## EXCERPT
━━━━━━━━━━━━━━━━━━━━━━━━━━━━━━

Curmudgeon Alert — Time to whine about emails again

My quarterly screed about emails is upon you.  I invite your comments.

1. Forwarded emails. OK — I really don’t despise forwarded emails. Cute kittens and beautiful BBC scenes of mother earth make a welcome break from the political diatribes we are getting now. However for goodness sakes take a moment to clean them up.

I received a forwarded missive this morning and I had to scroll through two pages of someone elses email addresses and headings before I got to the meat of the article. I have had personal problems with addresses attached to such emails suddenly becoming public knowledge and the embarrassment it can cause.  Just a few seconds and you can remove all that clutter. PLUS be sure to use the ‘bcc’ address line — that way each recipient will see only their own email address, and no one elses.

One more thing — for some reason I take offense at the line at the bottom of many such emails that instruct you to forward this to 20 of your dearest friends of your taxes will be audited or whatever. I will decide whether or not the content is worthy of forwarding and find such instructions impertinent. So there.  I remove those requests whenever I forward email.

A lot of embarrassment can be avoided if you run the email content (Abraham Lincoln believed in vampires, for instance) through www.snopes.com. It is sometimes a bit dodgy, but on balance they debunk most internet legends and let you know whether or not the information you are forwarding is at least a tad valid.

━━━━━━━━━━━━━━━━━━━━━━━━━━━━━━

## DATA EXTRACT

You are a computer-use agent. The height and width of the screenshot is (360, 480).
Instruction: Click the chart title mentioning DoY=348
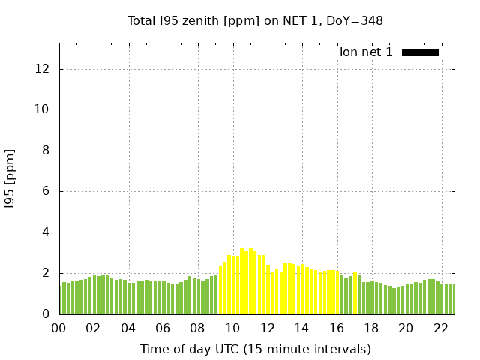click(x=255, y=21)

━━━━━━━━━━━━━━━━━━━━━━━━━━━━━━

## WRITTEN TASK
In the post about emails, which address line should be used so that each recipient sees only their own email address? The listing has no part in this exercise.

## EXERCISE OUTPUT
The ‘bcc’ address line.